(Stored dataset items)
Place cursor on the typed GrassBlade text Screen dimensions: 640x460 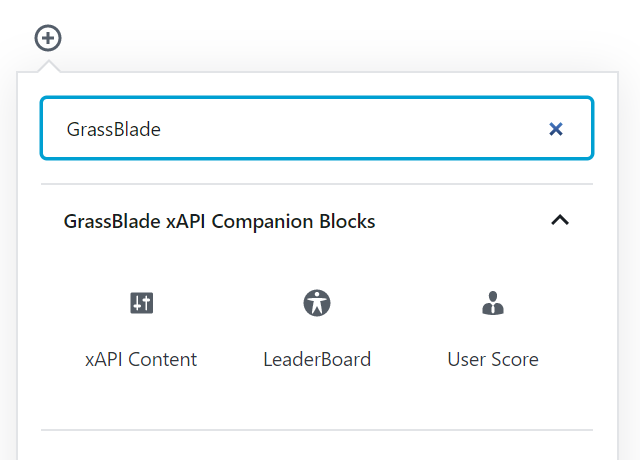[113, 130]
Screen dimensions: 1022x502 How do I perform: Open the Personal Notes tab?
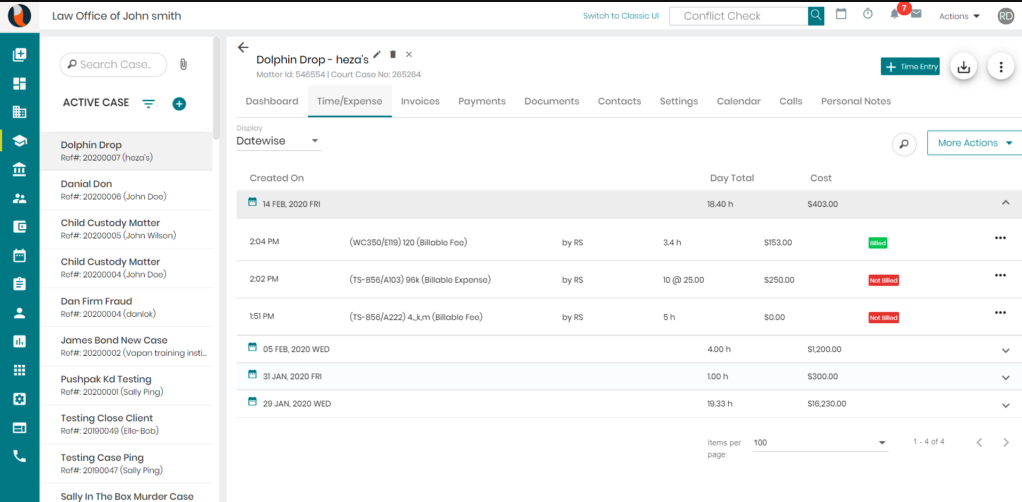coord(856,101)
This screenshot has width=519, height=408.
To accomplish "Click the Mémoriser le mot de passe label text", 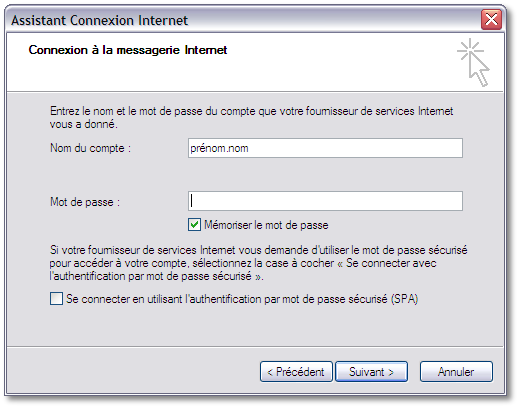I will [x=266, y=225].
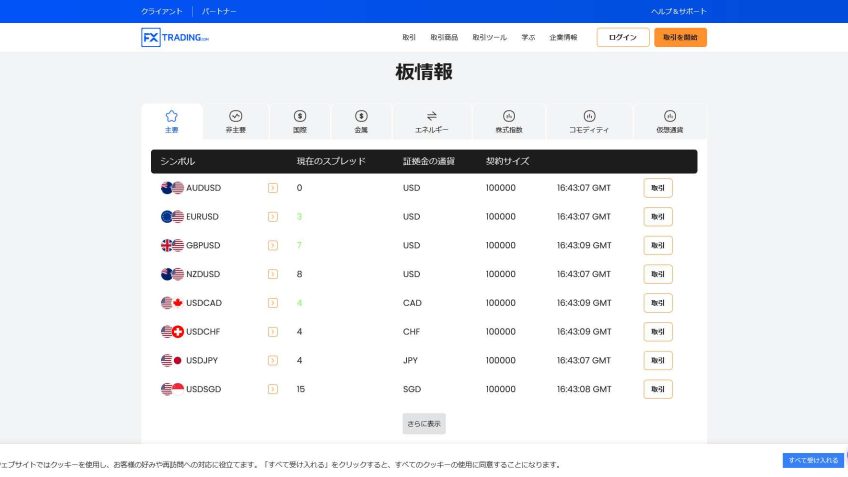This screenshot has width=848, height=477.
Task: Expand the USDJPY row details arrow
Action: point(272,360)
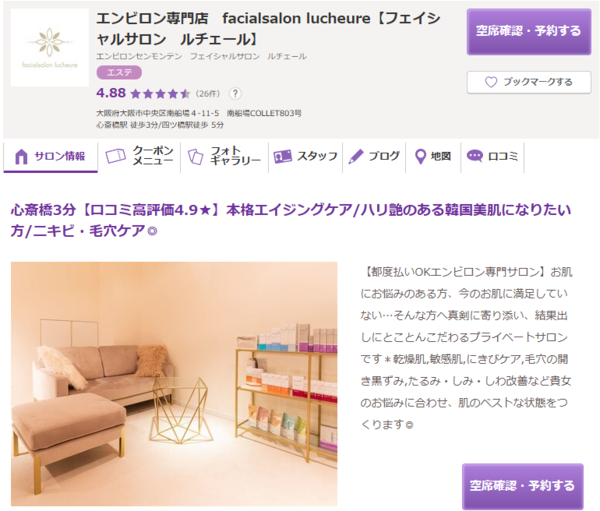Go to the ブログ tab
The width and height of the screenshot is (600, 511).
pos(374,157)
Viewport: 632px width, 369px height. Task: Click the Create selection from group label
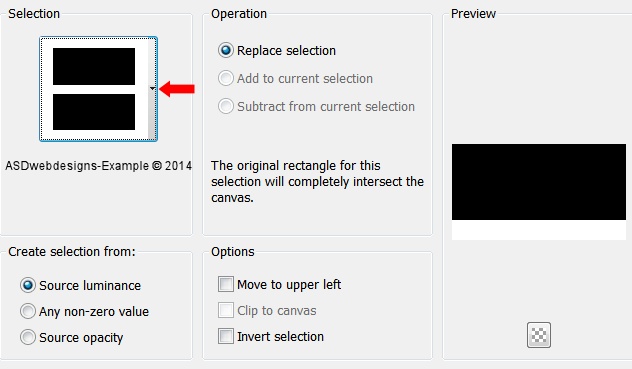click(72, 252)
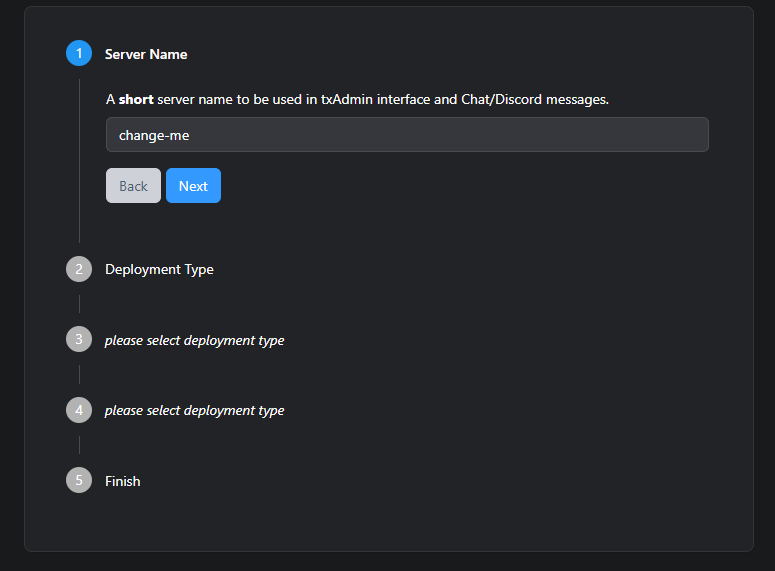The image size is (775, 571).
Task: Click connector line between steps 4 and 5
Action: click(x=79, y=445)

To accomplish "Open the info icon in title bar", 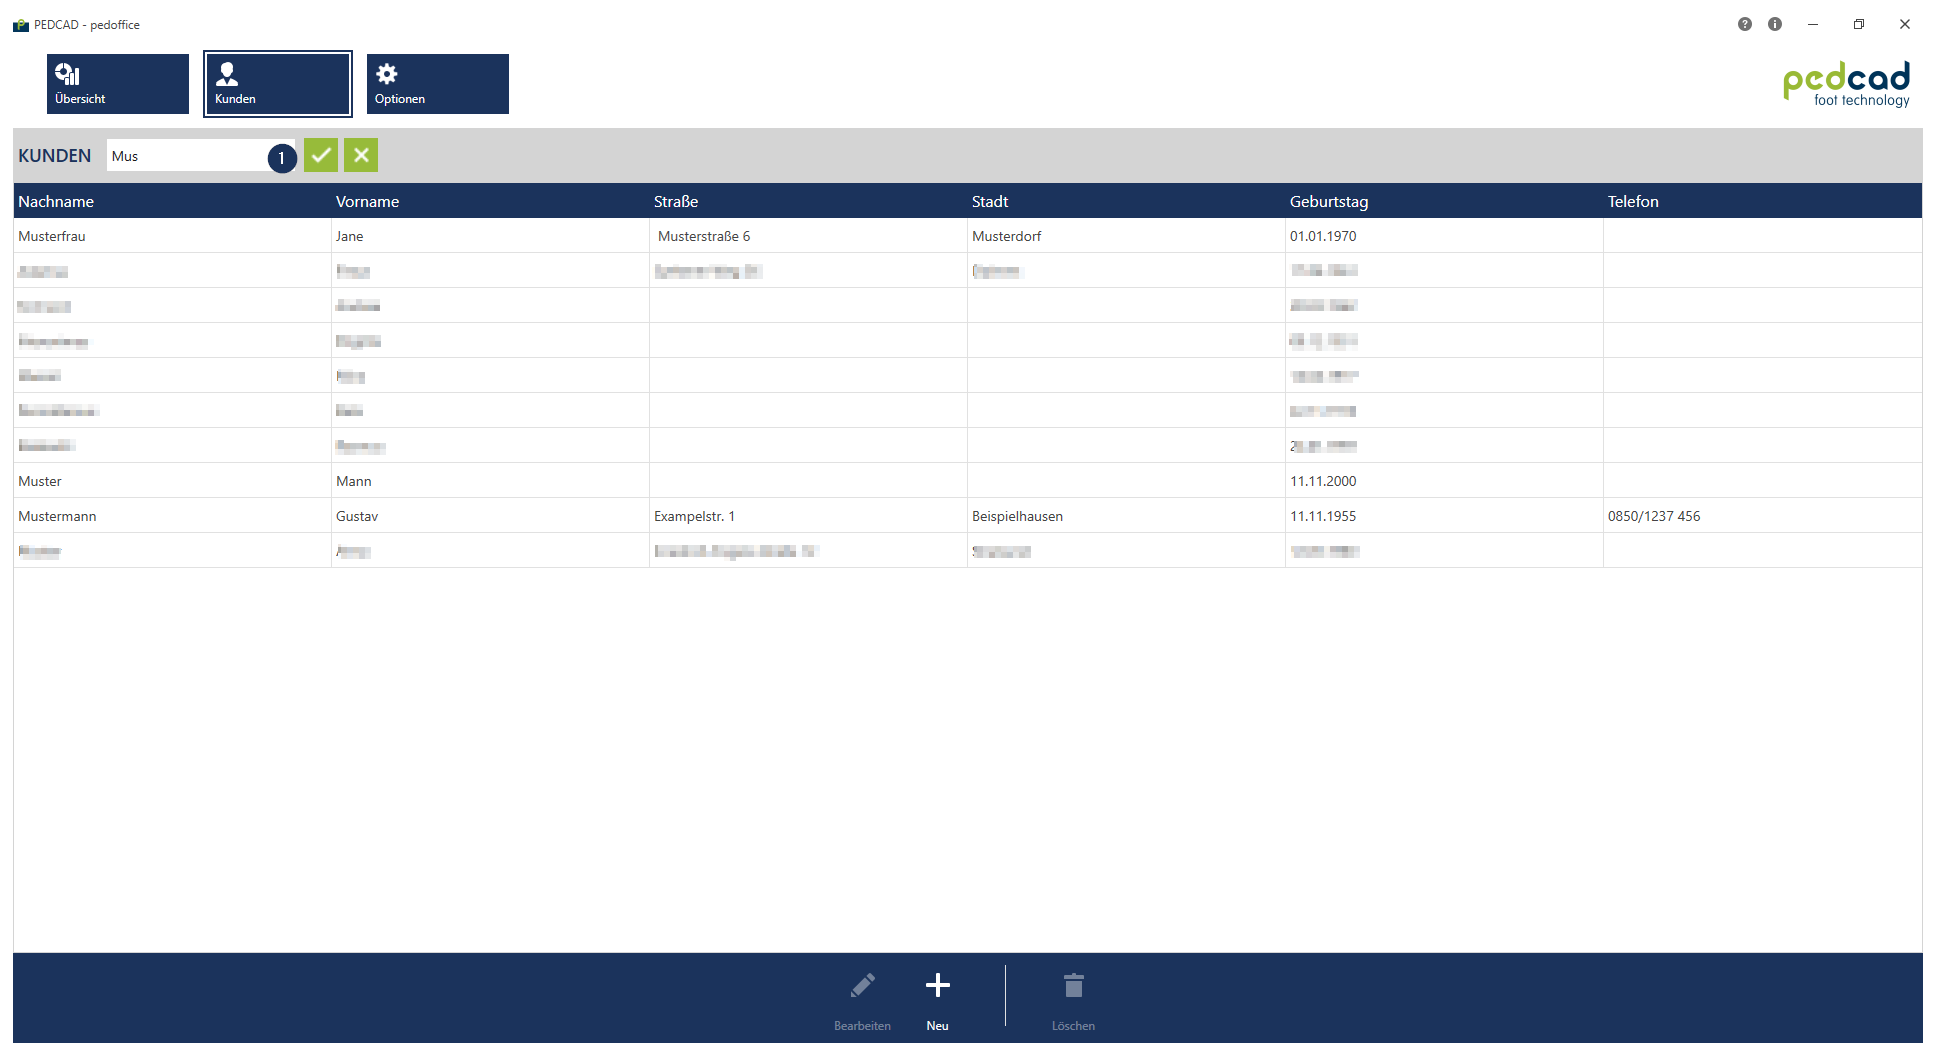I will (1775, 24).
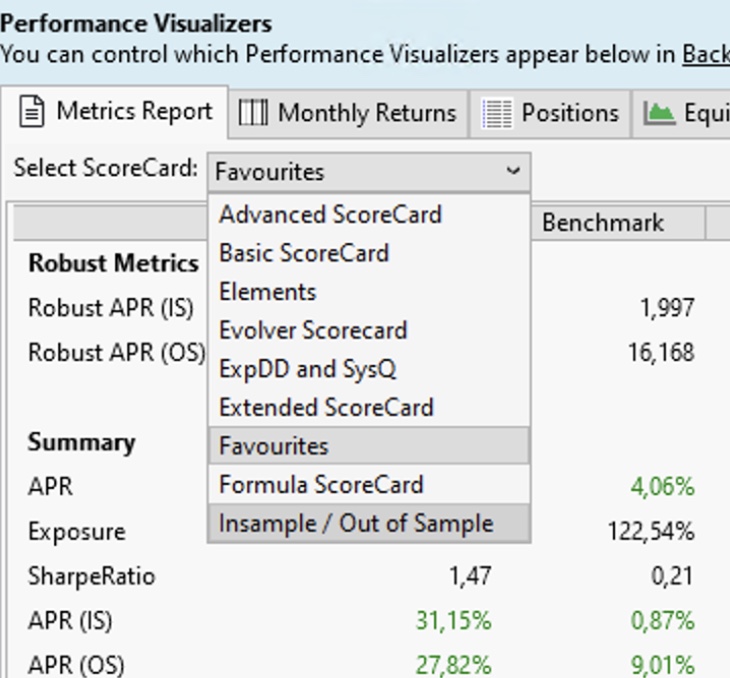Pick Evolver Scorecard in dropdown
The image size is (730, 678).
click(313, 330)
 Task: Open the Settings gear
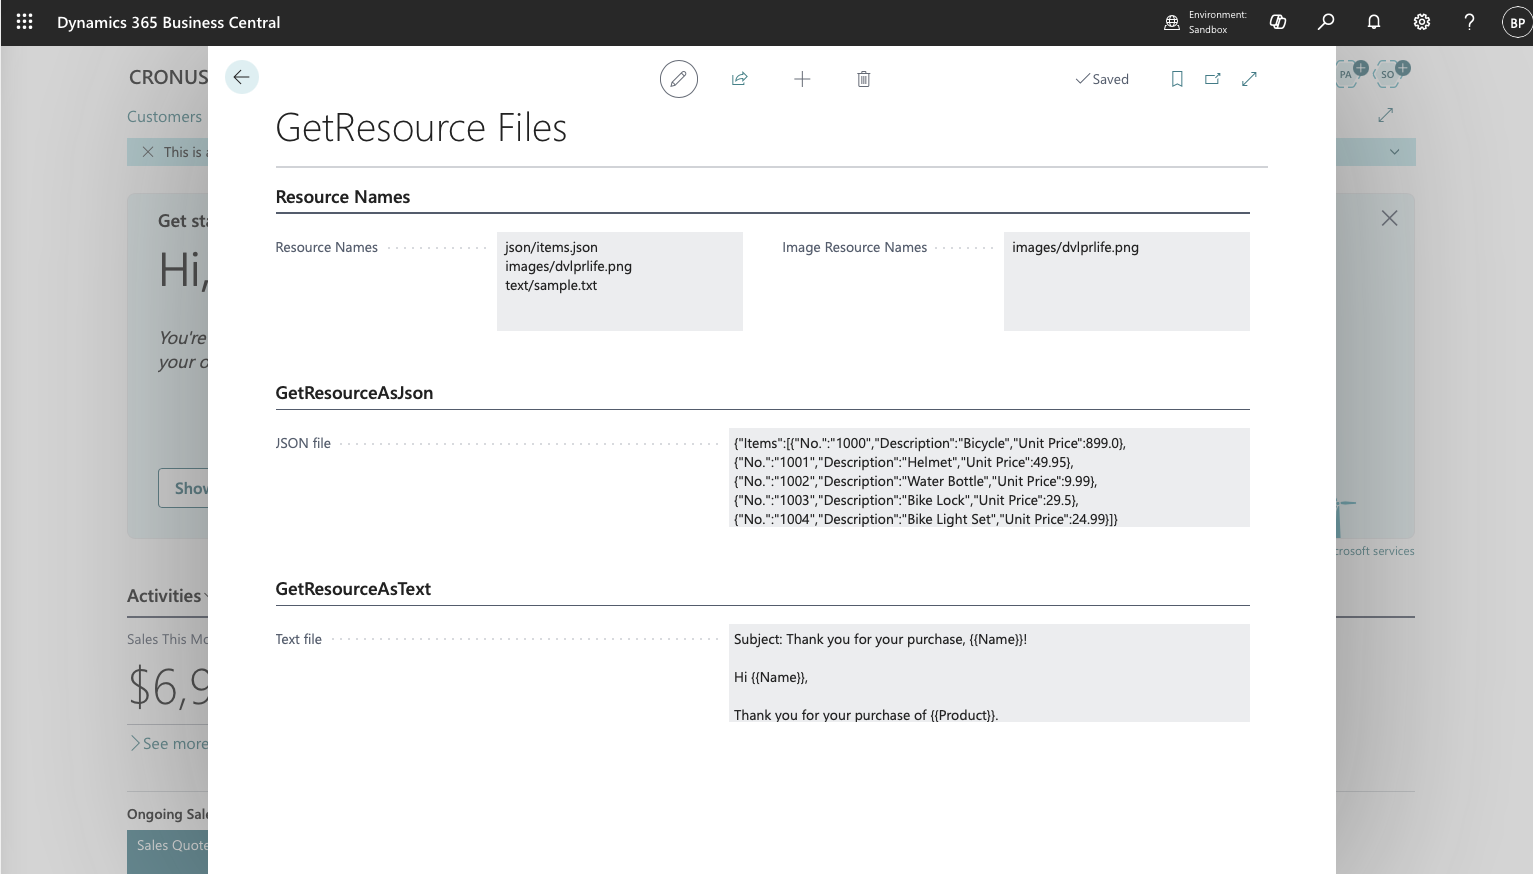click(x=1422, y=22)
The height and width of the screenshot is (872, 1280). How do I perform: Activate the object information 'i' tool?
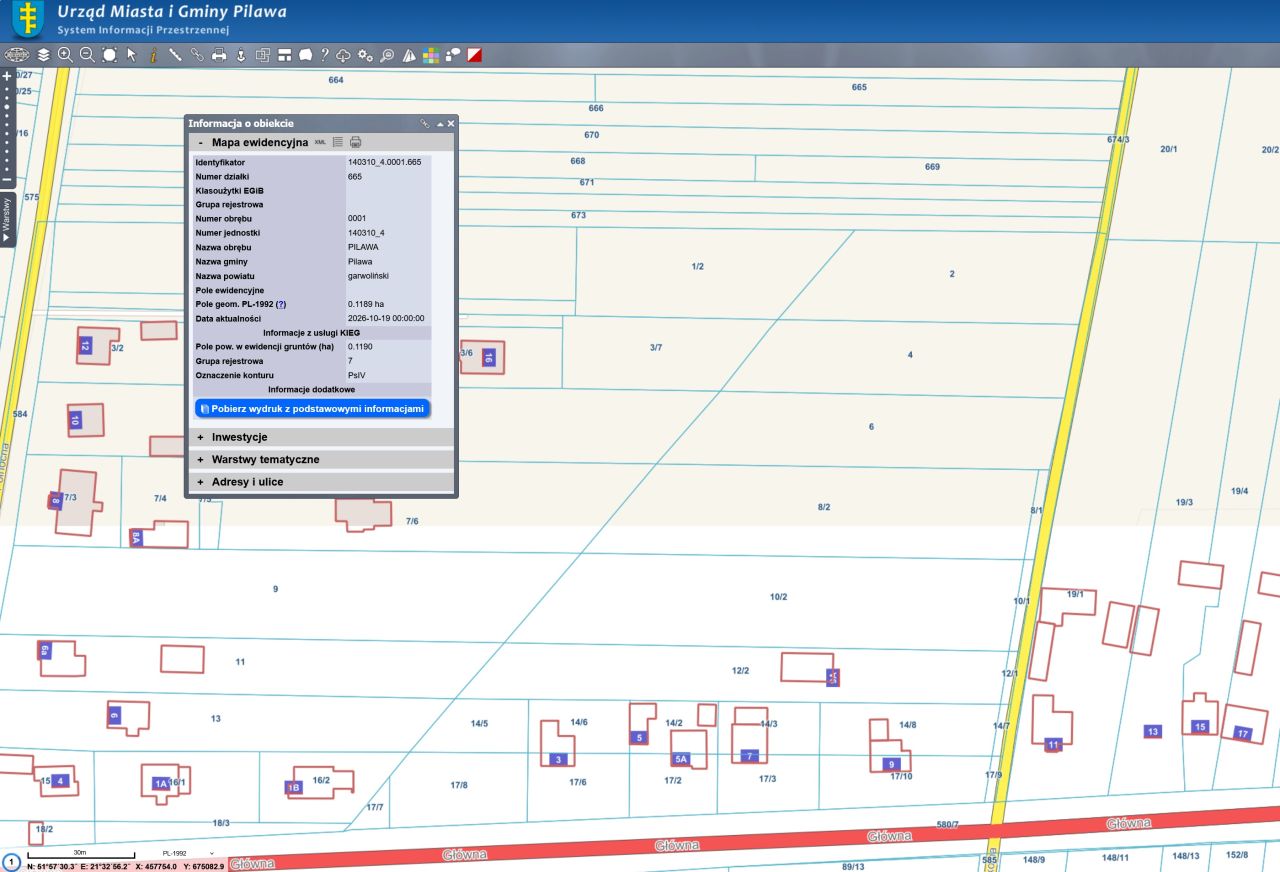click(153, 55)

#### YOUR ASSIGNMENT
Leave out every picture, and repeat word for word only the lines from the one holding "Task: Open the Settings gear" through the end of the entries above, both ends included.

#### RESPONSE BOX
 Task: Open the Settings gear
click(x=1422, y=22)
The height and width of the screenshot is (872, 1280). How do I perform: Activate the object information 'i' tool?
click(153, 55)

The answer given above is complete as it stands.